Unterstützung erfuhren die Demonstranten von dem Stadtratsmitglied Kshama Sawant von der trotzkistischen Partei Sozialistische Alternative, die den dritten Bezirk der Stadt vertritt. Am 8. Juni führte sie die Stürmung des Rathauses durch Demonstranten an, das sie ihnen aufgeschlossen hatte, um zu symbolisieren, dass es dem Volk gehöre. Sawant galt als mögliche Anführerin der CHAZ-Demonstranten, sie unterstützte die Forderung, das verlassene Polizeirevier zu einem Gemeinschaftszentrum zu machen, und rief die Demonstranten dazu auf, die Polizei auf keinen Fall zurück in die Nachbarschaft zu lassen.
National
Präsident Donald Trump bezeichnete die Demonstranten aus der Zone am 11. Juni auf Twitter als „hässliche Anarchisten“ und „Terroristen“. Er verlangte von Gouverneur Jay Inslee und Bürgermeisterin Jenny Durkan die Proteste zu beenden und drohte damit, dies ansonsten selbst zu veranlassen. Außerdem nannte er Inslee und Durkan linksradikal, ihre Politik habe zur Situation beigetragen. Inslee antwortete, indem er Trump vorwarf, als Regierungschef unfähig zu sein, er solle sich aus Washingtons Angelegenheiten raushalten. Drohungen mit Militärgewalt aus dem Weißen Haus würden nicht akzeptiert. Auch die Vorsitzende der Demokratischen Partei von Washington, Tina Podlowdoski, kritisierte Trump. Alles was er tue, sei schändlich. Denny Heck (D), Kongressabgeordneter für Washington, behauptete der Großteil der CHAZ-Demonstranten sei friedlich und sagte, er verstehe ihre Motivation.
Die Kommunikationsdirektorin der Vereinigung republikanischer Gouverneure gab eine Erklärung heraus, in der Inslee scharf angegangen wurde. Er sei nicht einmal in der Lage, einen Hotdog-Stand zu regieren und könne seine Bürger nicht vor Antifa und Anarchisten, die gerade versuchten sich von den USA abzuspalten, schützen. Der Repräsentantenhausabgeordnete Matt Gaetz (R) aus Florida sagte, dass die Antifa Seattle zu ihrer Hauptstadt gemacht hätte und die USA ihre Gemeinden niemals dem Mob überlassen solle. Das African American Community Advisory Council, das für die Verständigung zwischen der afroamerikanischen Community und dem Seattle Police Department zuständig ist, erklärte, die Demonstranten der CHAZ hätten die Botschaft von Black Lives Matter pervertiert und wurde dafür ausgebuht. Es kritisierte außerdem Bürgermeisterin Durkan als feige.

****

Welcher Partei gehört das Stadtratsmitglied Kshama Sawant laut dem Textauszug an? Das Material spielt hierfür keine Rolle.

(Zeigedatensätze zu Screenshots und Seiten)

****

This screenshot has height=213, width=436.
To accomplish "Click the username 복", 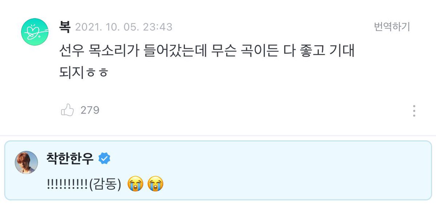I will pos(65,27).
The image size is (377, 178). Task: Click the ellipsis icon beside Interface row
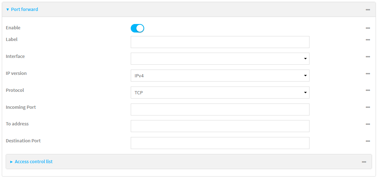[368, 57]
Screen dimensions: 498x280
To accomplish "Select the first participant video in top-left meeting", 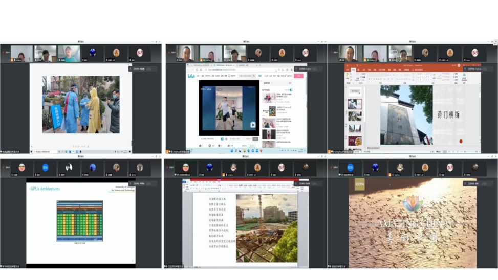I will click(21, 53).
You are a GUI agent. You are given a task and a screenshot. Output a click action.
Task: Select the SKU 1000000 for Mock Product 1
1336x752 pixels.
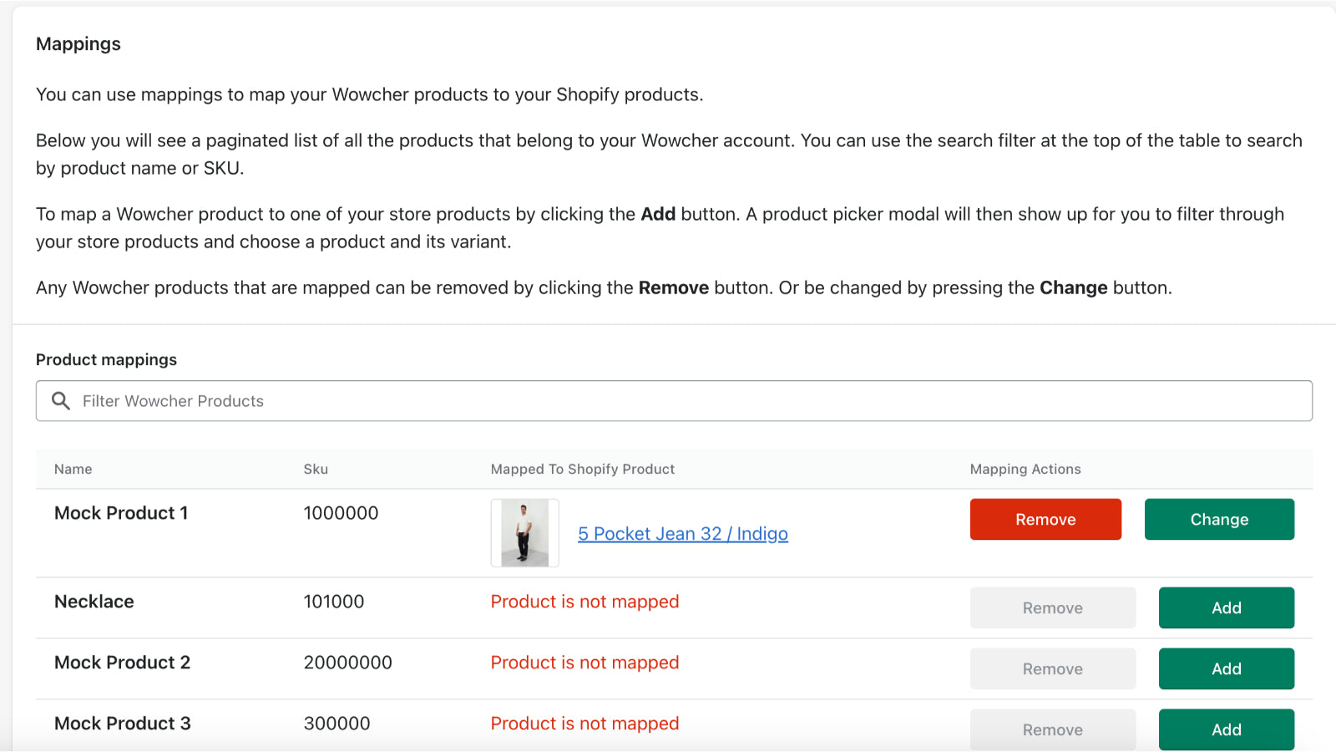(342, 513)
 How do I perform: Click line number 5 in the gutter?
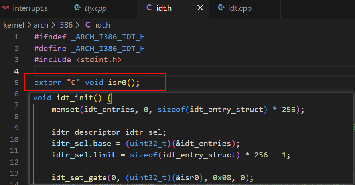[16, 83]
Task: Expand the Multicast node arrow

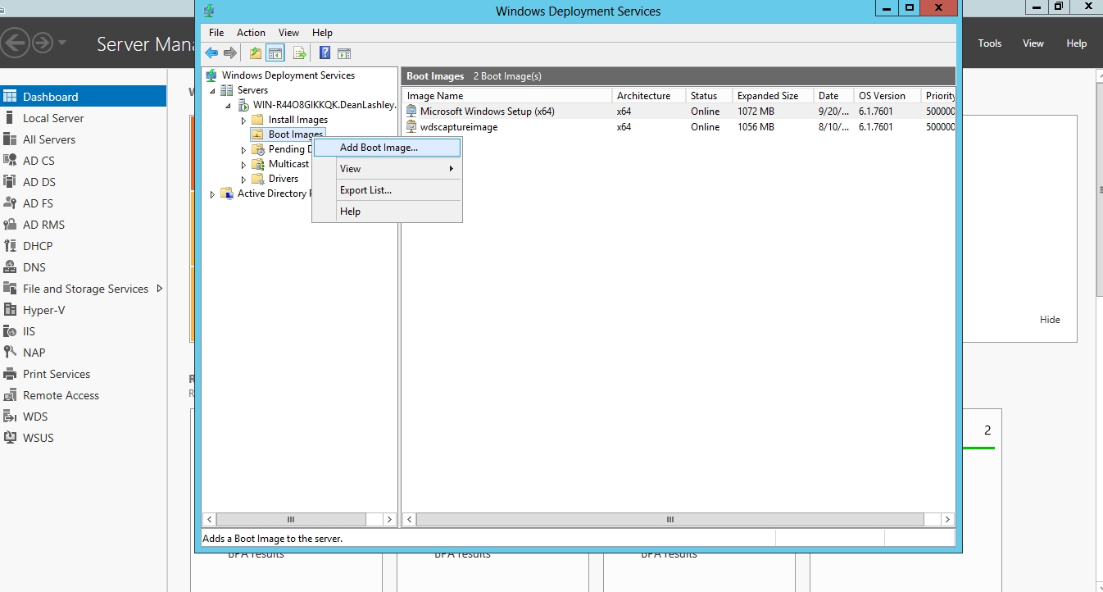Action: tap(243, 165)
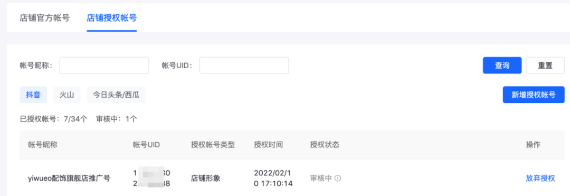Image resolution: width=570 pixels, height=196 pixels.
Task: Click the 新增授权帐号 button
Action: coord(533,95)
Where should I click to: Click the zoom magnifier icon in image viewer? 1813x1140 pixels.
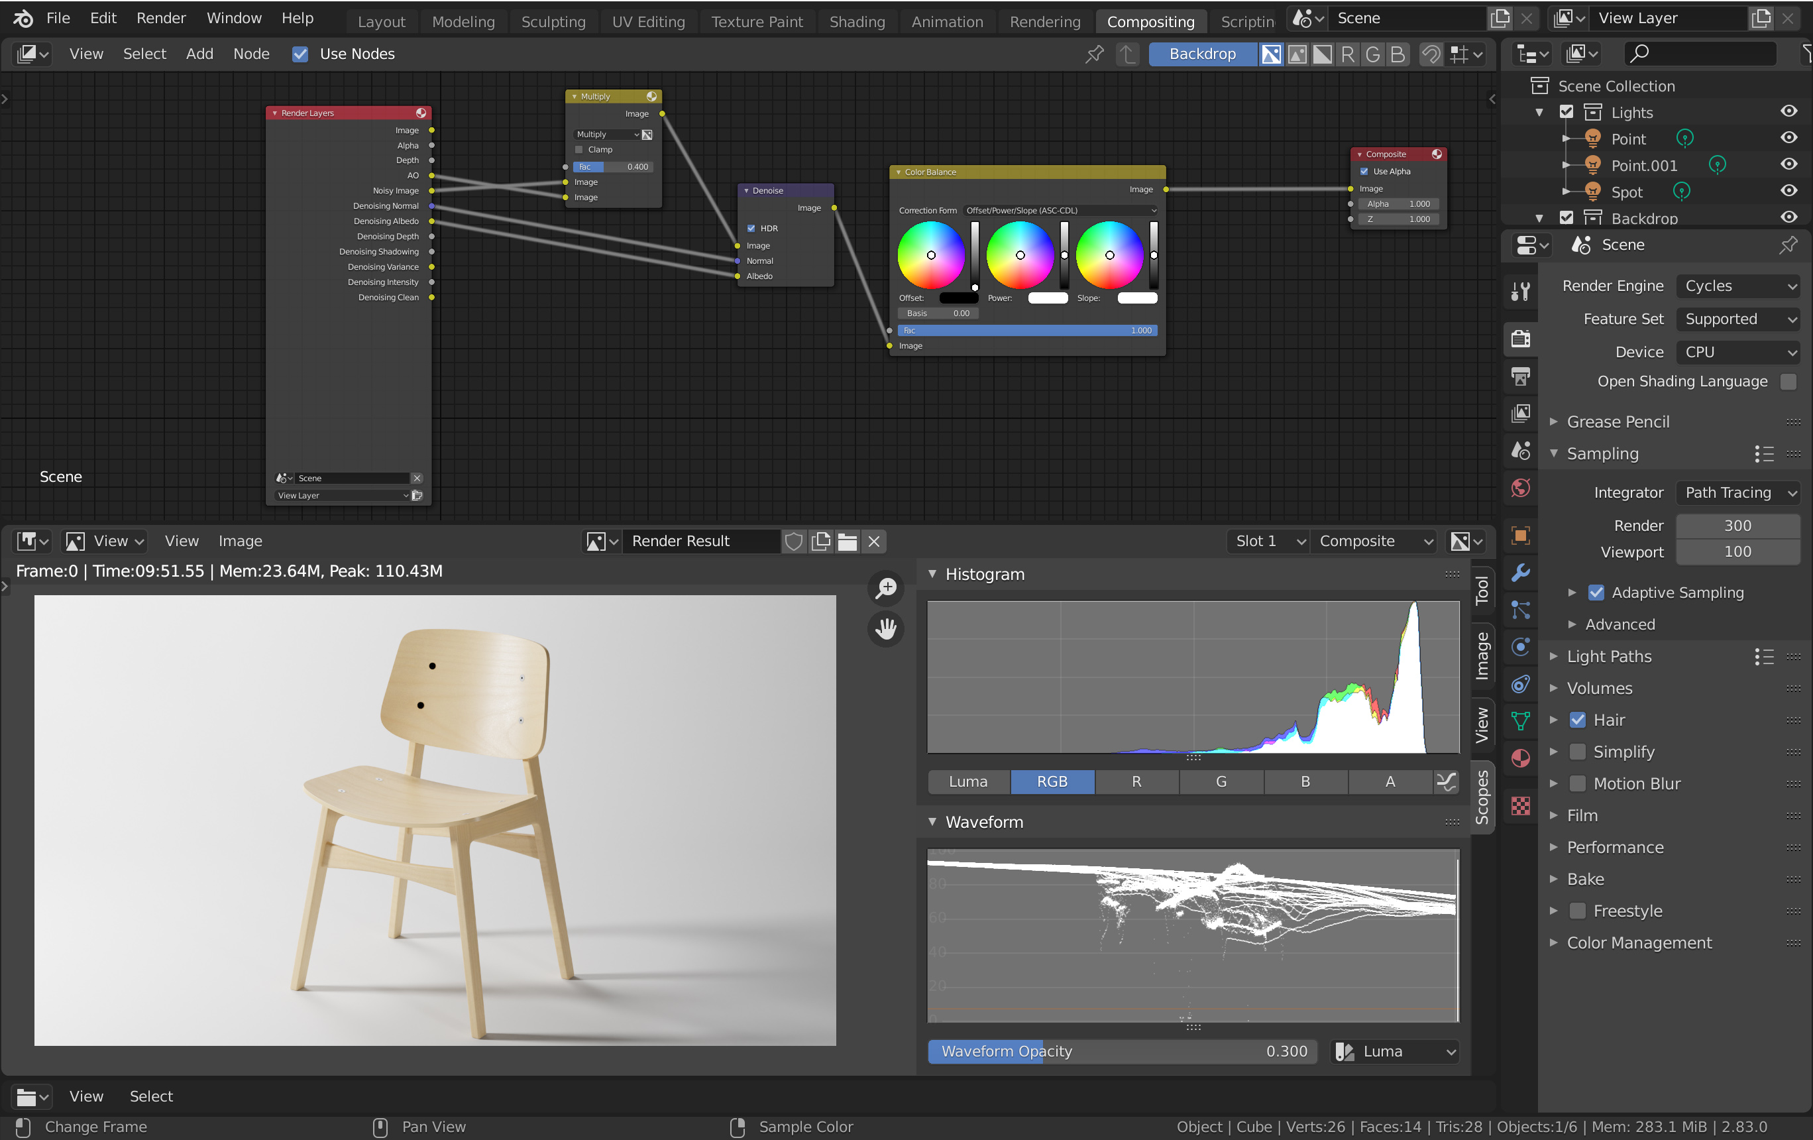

****

## Lösung
Der trotzkistischen Partei Sozialistische Alternative.